The potential size of those markets is quite large, possibly surpassing $5 billion (roughly Rs. 31,885 crores) over the next three years, according to some estimates, especially as the gadget's uses extend far beyond gaming.

(Also see:  Browsing the Web in Virtual Reality With the Oculus Rift)

Facebook CEO Mark Zuckerberg has said he views virtual reality as the next major computing platform, and he is working hard to ensure that it is. While Oculus headsets will not be available to consumers until 2016, the company has made prototypes of the system available to developers since 2013, with the expectation that an array of applications will be available to those buying headsets after the formal launch.

The company plans to hold a news event Thursday in San Francisco but has not specified what it will announce. It declined to comment for this story.

Virtual reality is not new to medicine or therapy, but its affordability is. Doctors and researchers often shell out $30,000 (roughly Rs. 18.9 lakhs) to more than $300,000 (roughly Rs. 1.8 crores) for medical headsets and simulators while the Oculus is available to developers for $350 (roughly Rs. 22,000) to $400 (roughly Rs. 25,000).

The more expensive medical virtual reality sets will still be needed for certain studies, doctors and researchers said, because of their accuracy in detecting sensitive movements and because patients with severe facial burns cannot use a head-mounted Oculus device.

But they still expect the Oculus Rift and other cheaper virtual reality headsets to quickly replace the expensive ones.

(Also see:  Five Essential Oculus Rift Gaming Experiences)

"As more and more companies get involved in this, we will keep seeing inexpensive and very accurate systems," said Felipe Medeiros, a professor at the University of California San Diego who used the Oculus device to evaluate patients with glaucoma, a disease of the eye's optic nerve.

Flood virtual market
Other companies, including Sony Corp, Samsung Electronics Co Ltd, Microsoft Corp, Google Inc and HTC Corp have either already released virtual reality headsets or plan to do so in the next year.

Oculus, however, has already distributed more than 100,000 units of its developer version. This is more than has been available in the history of virtual reality, giving it early brand recognition among medical researchers, analysts said.

"Oculus has basically jumped out in front," said Hunter Hoffman, a virtual reality researcher at the University of Washington Seattle who used the Oculus Rift to ease severe pain in an 11-year-old burn victim.

(Also see:  Oculus Rift Preview: Bringing Reality to the Virtual World)

Some headsets, such as Sony's Morpheus, are built exclusively for video games.

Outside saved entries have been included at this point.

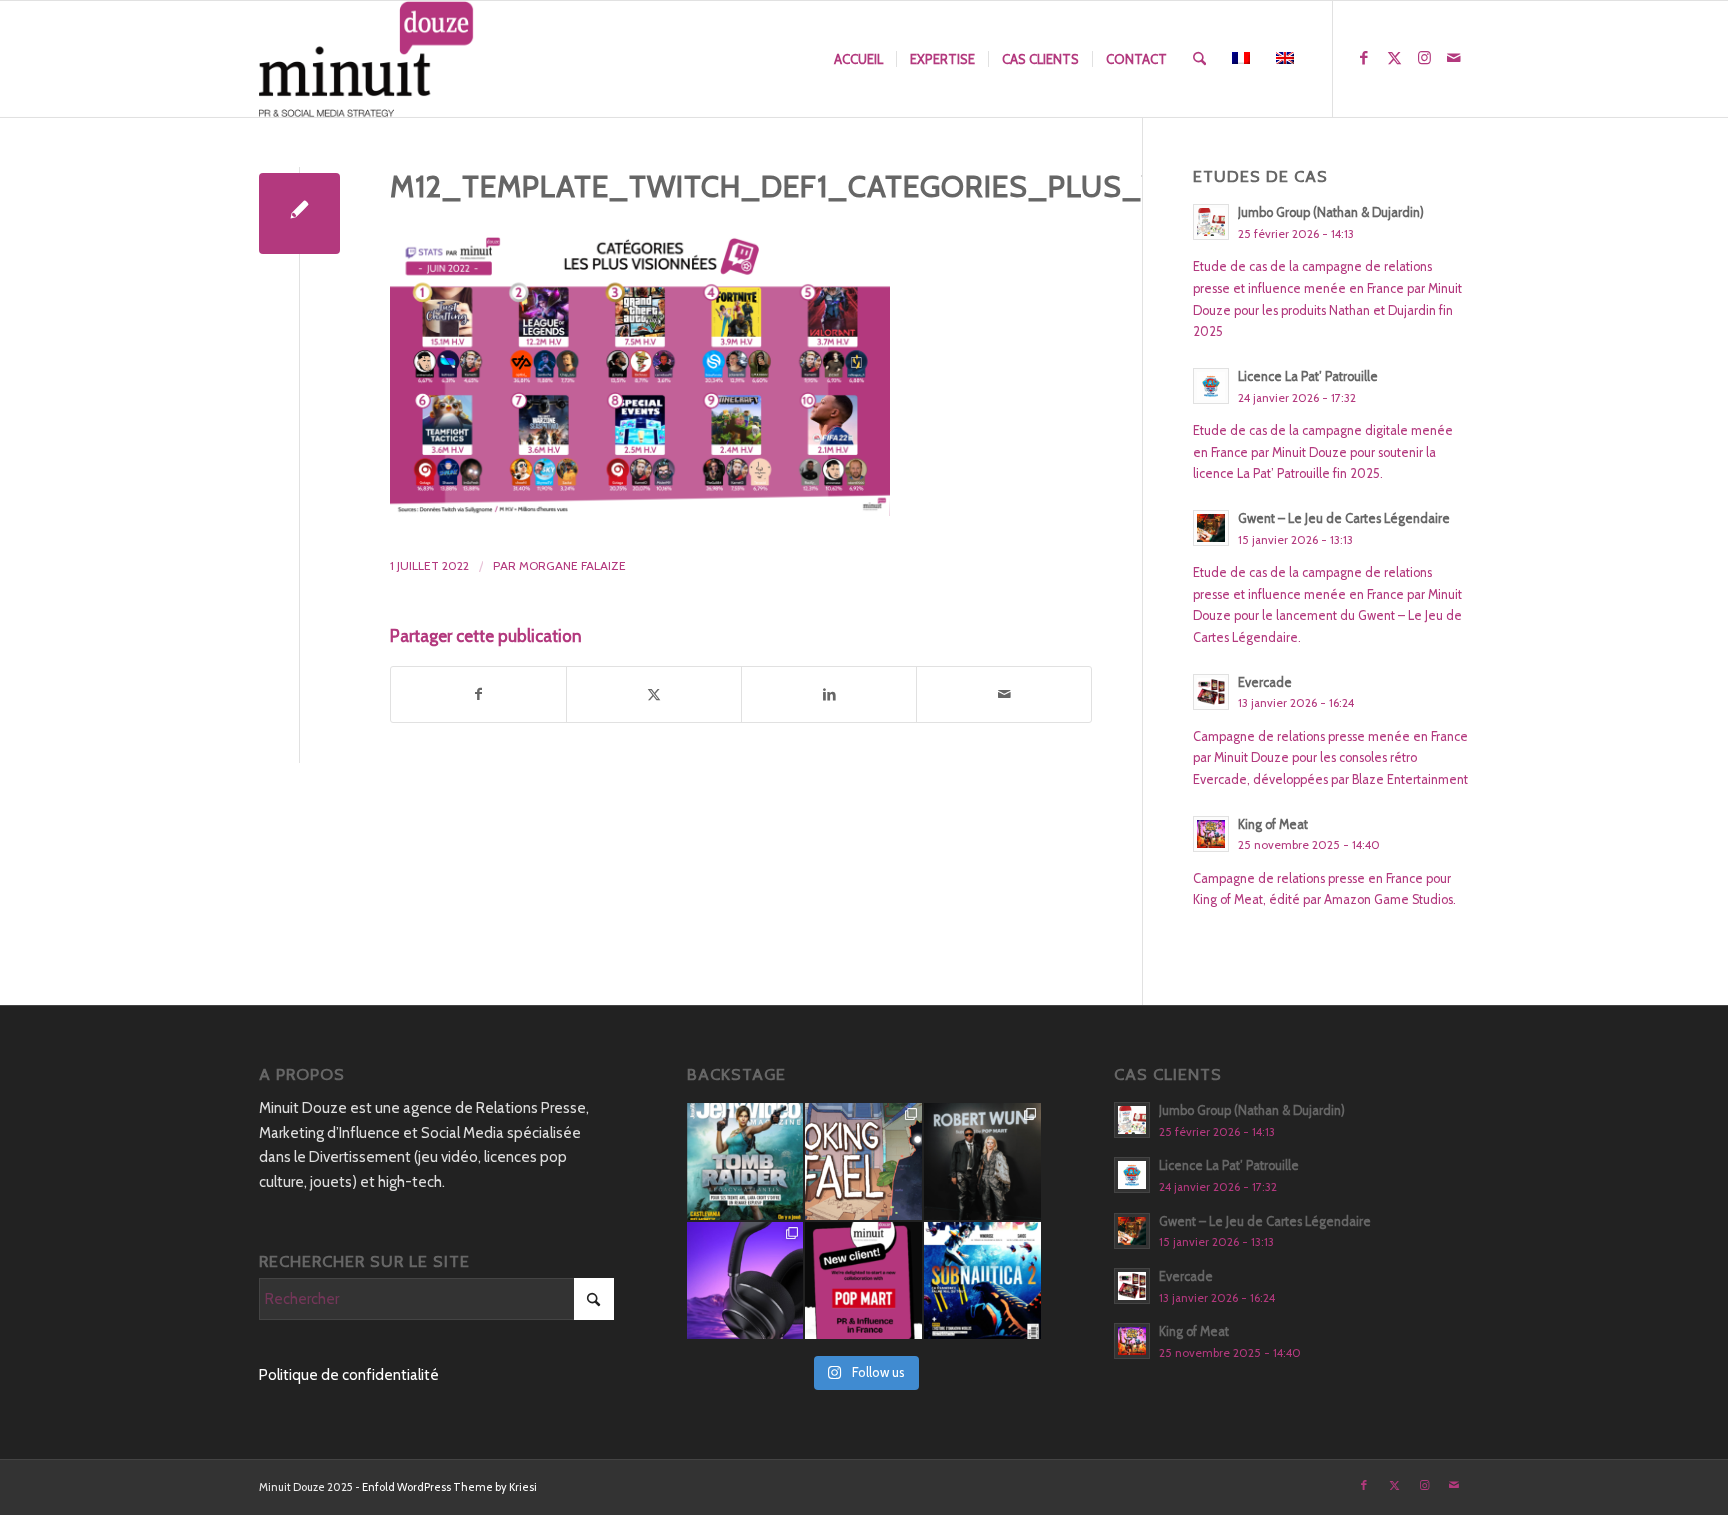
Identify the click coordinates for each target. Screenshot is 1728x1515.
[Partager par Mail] (1004, 694)
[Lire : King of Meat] (1211, 834)
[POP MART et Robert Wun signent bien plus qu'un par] (982, 1161)
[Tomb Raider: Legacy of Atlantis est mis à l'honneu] (745, 1161)
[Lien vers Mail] (1454, 58)
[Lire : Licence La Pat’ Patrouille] (1211, 386)
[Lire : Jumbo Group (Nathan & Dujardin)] (1211, 222)
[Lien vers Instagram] (1424, 58)
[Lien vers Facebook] (1364, 58)
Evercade (1265, 682)
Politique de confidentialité (349, 1375)
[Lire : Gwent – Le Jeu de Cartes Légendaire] (1211, 528)
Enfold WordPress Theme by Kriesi (449, 1487)
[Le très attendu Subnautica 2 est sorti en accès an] (982, 1280)
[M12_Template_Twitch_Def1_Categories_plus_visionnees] (299, 213)
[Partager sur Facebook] (478, 694)
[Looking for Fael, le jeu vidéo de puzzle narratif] (863, 1161)
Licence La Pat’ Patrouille (1308, 376)
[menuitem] (858, 59)
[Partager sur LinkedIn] (829, 694)
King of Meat (1273, 824)
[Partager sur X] (654, 694)
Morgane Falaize (572, 565)
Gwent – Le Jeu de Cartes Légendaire (1344, 518)
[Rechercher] (1199, 59)
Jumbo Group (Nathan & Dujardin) (1331, 212)
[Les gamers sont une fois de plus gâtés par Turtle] (745, 1280)
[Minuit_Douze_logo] (366, 59)
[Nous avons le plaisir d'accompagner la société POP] (863, 1280)
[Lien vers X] (1394, 58)
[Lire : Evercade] (1211, 692)
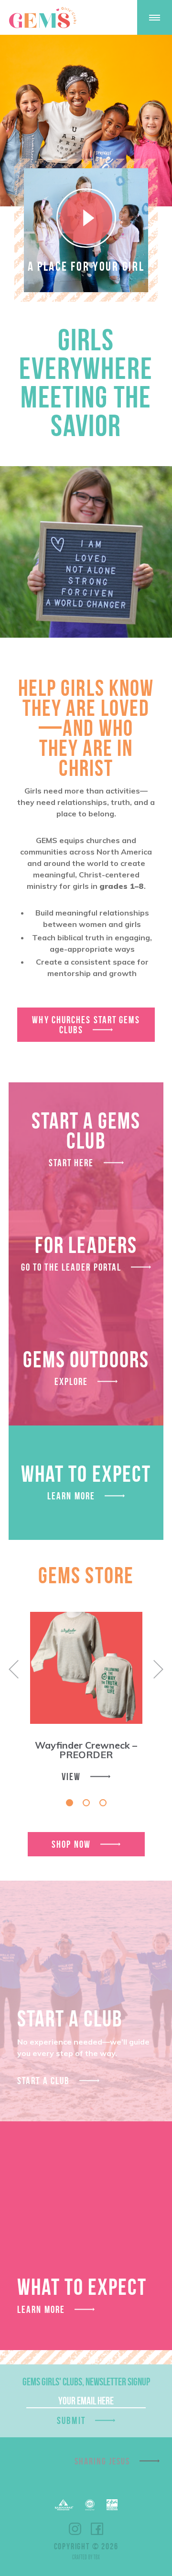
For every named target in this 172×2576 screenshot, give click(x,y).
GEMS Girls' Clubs (42, 17)
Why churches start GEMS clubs (86, 1024)
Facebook (97, 2529)
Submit (71, 2420)
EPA (112, 2504)
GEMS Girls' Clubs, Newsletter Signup (86, 2381)
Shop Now (71, 1844)
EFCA (90, 2505)
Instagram (75, 2529)
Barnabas (64, 2504)
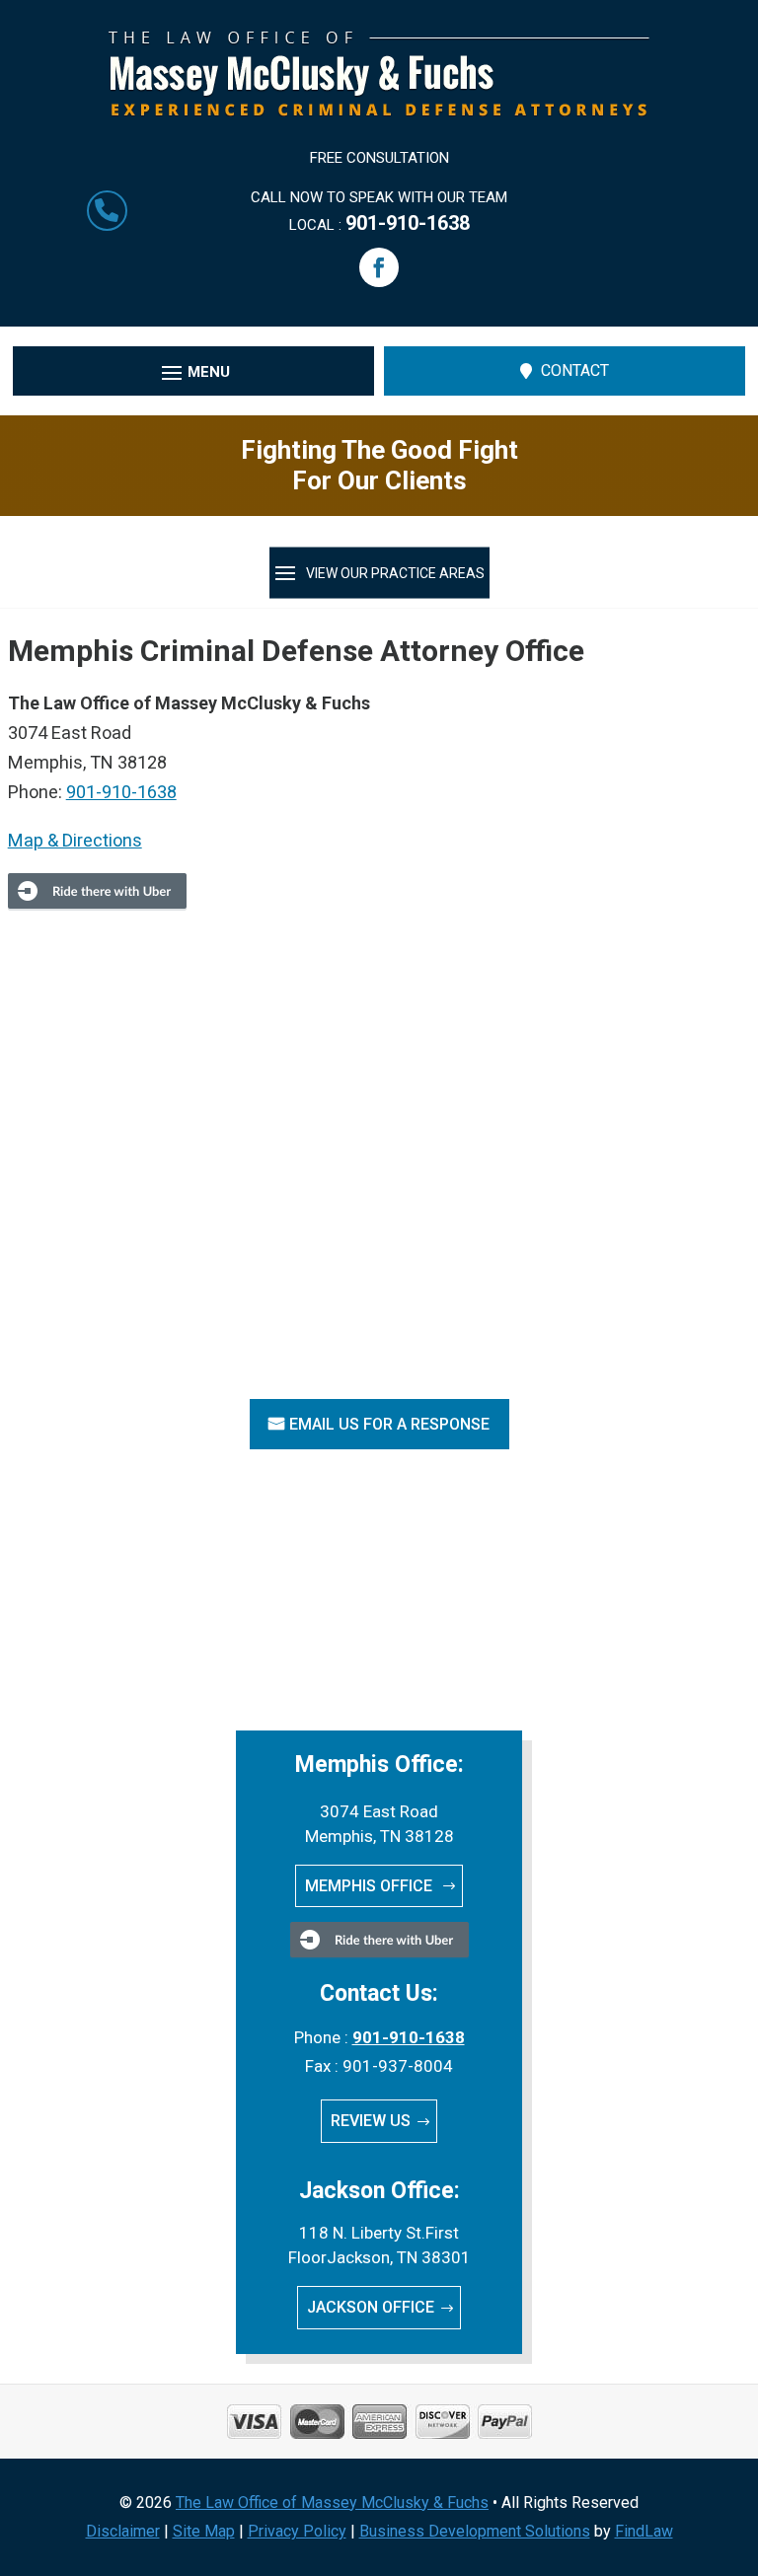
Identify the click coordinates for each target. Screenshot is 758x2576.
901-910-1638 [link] (407, 223)
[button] (379, 267)
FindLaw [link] (644, 2531)
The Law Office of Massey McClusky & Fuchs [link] (332, 2502)
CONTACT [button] (575, 370)
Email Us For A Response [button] (389, 1424)
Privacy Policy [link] (297, 2531)
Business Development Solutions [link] (474, 2531)
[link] (379, 110)
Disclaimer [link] (123, 2531)
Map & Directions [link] (75, 840)
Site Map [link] (204, 2531)
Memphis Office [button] (370, 1886)
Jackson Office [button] (370, 2307)
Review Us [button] (371, 2120)
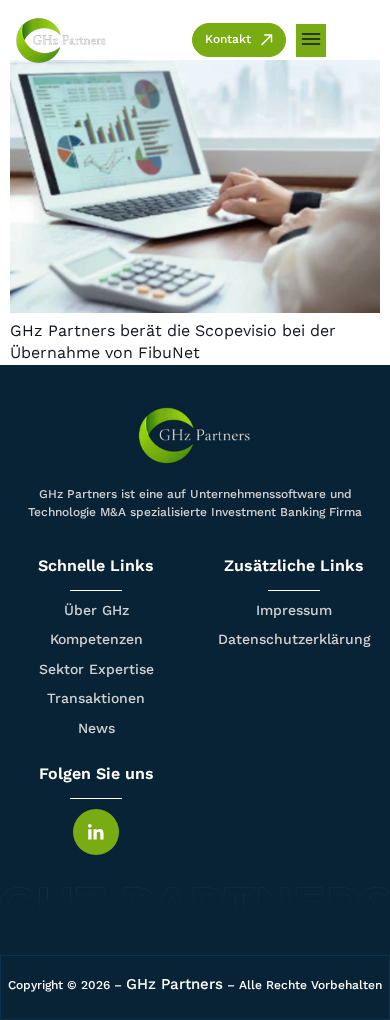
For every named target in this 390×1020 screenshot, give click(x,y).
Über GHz (96, 610)
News (96, 728)
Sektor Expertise (96, 669)
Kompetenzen (96, 639)
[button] (311, 40)
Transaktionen (96, 698)
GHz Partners (174, 984)
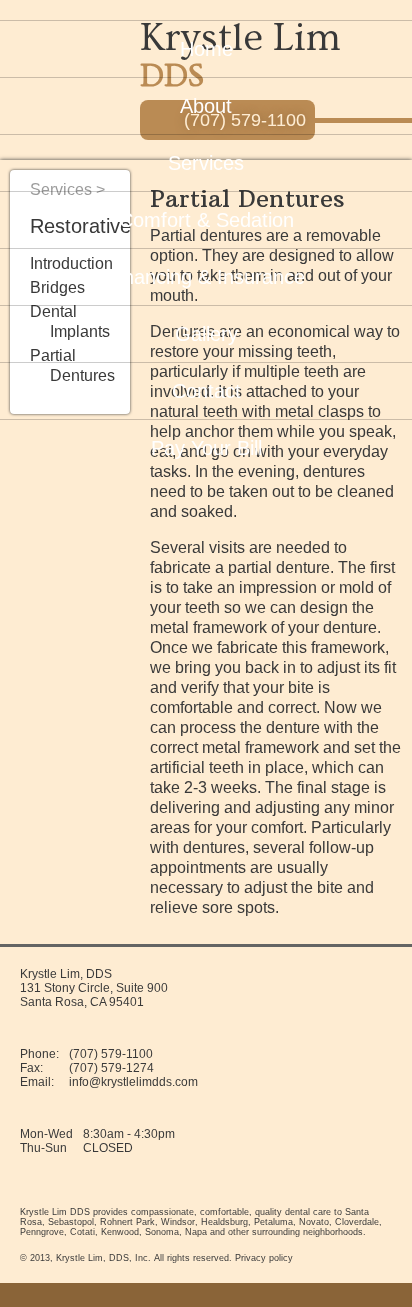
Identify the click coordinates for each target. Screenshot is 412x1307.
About (206, 106)
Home (206, 49)
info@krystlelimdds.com (133, 1082)
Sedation (206, 220)
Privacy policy (264, 1258)
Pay (206, 448)
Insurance (206, 277)
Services (206, 163)
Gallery (206, 334)
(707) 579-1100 (111, 1054)
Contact (206, 391)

Oculus, however, allows researchers and developers to create their own software, whether for specialized applications like health care or for video games.

In Medeiros's study, for example, he evaluated patients with glaucoma. He created a simulated environment that made patients feel as though they were moving through a tunnel and then studied their bodies' responses.

That helped researchers predict the likelihood of a fall for glaucoma patients, allowing doctors to teach them how to avoid it.

Medeiros and other researchers said future studies will compare the inexpensive headsets against one another. But because of Oculus's early availability, it has already become the most popular headset.

"Oculus has done a great job of keeping themselves front and center and making themselves the product that everyone has to be compared against," said Brian Blau, Gartner research director.